Разве он шел на свидание с ней? Оно и невозможно. Он просто шел пройтись по саду, а она случайно выбежала туда.

XIV

В этот же самый Троицын день, после обеда, Лиза, гуляя по саду и выходя из него на луг, куда повел ее муж, чтобы показать клевер, переходя маленькую канавку, оступилась и упала. Она упала мягко на бок, но охнула, и в лице ее муж увидал не только испуг, но боль. Он хотел поднять ее, но она отвела его руку.

— Нет, погоди немного, Евгений, — сказала она, слабо улыбаясь и снизу как-то, как ему показалось, с виноватым видом глядя на него. — Просто нога подвернулась.

— Вот я всегда говорю, — заговорила Варвара Алексеевна. — Разве можно в таком положении прыгать через канавы?

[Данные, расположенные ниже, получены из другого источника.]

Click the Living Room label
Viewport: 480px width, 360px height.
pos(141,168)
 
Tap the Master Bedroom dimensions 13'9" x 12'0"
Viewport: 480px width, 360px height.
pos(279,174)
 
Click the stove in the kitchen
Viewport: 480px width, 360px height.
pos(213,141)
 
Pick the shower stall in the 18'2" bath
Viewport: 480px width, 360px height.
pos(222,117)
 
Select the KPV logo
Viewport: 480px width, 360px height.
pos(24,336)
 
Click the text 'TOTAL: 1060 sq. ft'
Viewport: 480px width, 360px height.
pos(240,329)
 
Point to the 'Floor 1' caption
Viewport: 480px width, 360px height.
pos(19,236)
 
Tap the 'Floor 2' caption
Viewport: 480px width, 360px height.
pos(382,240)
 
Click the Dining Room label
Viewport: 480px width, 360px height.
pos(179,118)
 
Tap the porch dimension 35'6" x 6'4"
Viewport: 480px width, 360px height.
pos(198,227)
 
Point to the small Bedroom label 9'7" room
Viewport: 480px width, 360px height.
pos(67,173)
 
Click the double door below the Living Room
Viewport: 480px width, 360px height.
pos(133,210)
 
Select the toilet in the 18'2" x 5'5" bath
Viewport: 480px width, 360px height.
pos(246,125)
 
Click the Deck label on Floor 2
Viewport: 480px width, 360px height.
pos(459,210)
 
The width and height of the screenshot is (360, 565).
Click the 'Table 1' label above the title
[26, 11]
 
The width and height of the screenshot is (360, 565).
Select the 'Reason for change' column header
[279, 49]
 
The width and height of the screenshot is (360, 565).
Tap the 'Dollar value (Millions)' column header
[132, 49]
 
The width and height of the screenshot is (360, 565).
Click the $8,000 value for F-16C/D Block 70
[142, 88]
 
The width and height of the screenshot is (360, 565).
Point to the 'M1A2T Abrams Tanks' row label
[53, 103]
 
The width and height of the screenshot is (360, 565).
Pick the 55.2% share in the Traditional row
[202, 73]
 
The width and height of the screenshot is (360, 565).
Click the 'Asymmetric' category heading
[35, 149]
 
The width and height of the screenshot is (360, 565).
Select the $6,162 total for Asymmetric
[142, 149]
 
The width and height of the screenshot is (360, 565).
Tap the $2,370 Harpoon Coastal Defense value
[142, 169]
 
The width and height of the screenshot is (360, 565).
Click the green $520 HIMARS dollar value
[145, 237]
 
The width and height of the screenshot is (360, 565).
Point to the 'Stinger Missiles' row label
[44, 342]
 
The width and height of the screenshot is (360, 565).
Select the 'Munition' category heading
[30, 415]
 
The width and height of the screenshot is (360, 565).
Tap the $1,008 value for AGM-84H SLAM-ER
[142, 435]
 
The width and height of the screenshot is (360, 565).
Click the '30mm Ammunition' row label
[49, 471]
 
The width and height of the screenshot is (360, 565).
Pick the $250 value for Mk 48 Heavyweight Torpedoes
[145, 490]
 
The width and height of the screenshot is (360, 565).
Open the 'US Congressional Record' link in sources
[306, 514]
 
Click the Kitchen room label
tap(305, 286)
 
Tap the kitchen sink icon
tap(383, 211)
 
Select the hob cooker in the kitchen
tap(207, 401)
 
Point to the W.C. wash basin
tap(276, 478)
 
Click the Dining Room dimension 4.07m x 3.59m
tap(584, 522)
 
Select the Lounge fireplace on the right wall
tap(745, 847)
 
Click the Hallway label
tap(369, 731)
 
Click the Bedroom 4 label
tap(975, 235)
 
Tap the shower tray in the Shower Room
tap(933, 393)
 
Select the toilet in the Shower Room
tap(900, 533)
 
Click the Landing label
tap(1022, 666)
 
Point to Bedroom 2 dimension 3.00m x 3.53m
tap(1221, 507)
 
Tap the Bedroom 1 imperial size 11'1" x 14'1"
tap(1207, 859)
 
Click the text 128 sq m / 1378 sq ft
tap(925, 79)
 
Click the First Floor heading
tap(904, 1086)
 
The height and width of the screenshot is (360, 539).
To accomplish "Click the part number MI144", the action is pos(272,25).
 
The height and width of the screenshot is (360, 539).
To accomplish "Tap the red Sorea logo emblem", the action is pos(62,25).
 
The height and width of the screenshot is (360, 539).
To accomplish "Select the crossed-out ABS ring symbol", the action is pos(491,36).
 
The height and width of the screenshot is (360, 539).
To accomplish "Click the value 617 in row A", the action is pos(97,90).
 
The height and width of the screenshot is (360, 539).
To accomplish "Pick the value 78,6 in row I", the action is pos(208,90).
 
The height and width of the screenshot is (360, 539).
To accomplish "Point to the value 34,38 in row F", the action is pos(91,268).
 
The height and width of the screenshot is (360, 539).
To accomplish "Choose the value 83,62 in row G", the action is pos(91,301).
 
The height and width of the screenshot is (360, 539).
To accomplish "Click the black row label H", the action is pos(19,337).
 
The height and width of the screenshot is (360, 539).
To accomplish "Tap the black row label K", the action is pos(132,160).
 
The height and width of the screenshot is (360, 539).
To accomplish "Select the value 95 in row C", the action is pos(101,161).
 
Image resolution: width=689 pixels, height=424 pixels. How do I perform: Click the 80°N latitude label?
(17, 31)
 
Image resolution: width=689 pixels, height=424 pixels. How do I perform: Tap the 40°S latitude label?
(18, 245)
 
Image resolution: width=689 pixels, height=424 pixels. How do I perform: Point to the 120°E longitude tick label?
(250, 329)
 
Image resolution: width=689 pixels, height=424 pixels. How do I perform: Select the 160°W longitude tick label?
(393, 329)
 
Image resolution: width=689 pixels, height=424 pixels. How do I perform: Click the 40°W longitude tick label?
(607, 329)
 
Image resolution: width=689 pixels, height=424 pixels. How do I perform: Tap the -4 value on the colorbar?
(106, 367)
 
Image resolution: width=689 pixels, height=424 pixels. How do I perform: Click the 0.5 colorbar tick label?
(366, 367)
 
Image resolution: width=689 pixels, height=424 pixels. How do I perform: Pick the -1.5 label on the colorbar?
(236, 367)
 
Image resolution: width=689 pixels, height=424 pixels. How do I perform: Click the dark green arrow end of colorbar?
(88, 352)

— Да нет же, мама, ничего. Я сейчас встану.

Она встала с помощью мужа, но в ту же минуту она побледнела, и на лице ее выразился испуг.

— Да, мне нехорошо, — и она шепнула что-то матери.

— Ах, боже мой, что наделали! Я говорила не ходить, — кричала Варвара Алексеевна. — Погодите, я пришлю людей. Ей не надо ходить. Ее надо снести.

— Ты не боишься, Лиза? Я, снесу тебя, — сказал Евгений, обхватив ее левой рукой. — Обойми мне шею. Вот так.

И он, нагнувшись, подхватил ее под ноги правой рукой и поднял. Никогда он не мог забыть после это страдальческое и вместе блаженное выражение, которое было на ее лице.

— Тебе тяжело, милый, — говорила она, улыбаясь. — Мама-то бежит, скажи ей!

И она пригнулась к нему и поцеловала. Ей, очевидно, хотелось, чтобы и мама видела, как он несет ее.

Евгений крикнул Варваре Алексеевне, чтоб она не торопилась, что он донесет. Варвара Алексеевна остановилась и начала кричать еще пуще.

— Ты уронишь ее, непременно уронишь. Хочешь погубить ее. Нет в тебе совести.

— Да я прекрасно несу.

— Не хочу я, не могу я видеть, как ты моришь мою дочь. — И она забежала за угол аллеи.

— Ничего, это пройдет, — говорила Лиза, улыбаясь.

— Да только бы не было последствий, как тот раз.

— Нет, я не об этом. Это ничего, а я о мама. Ты устал, отдохни.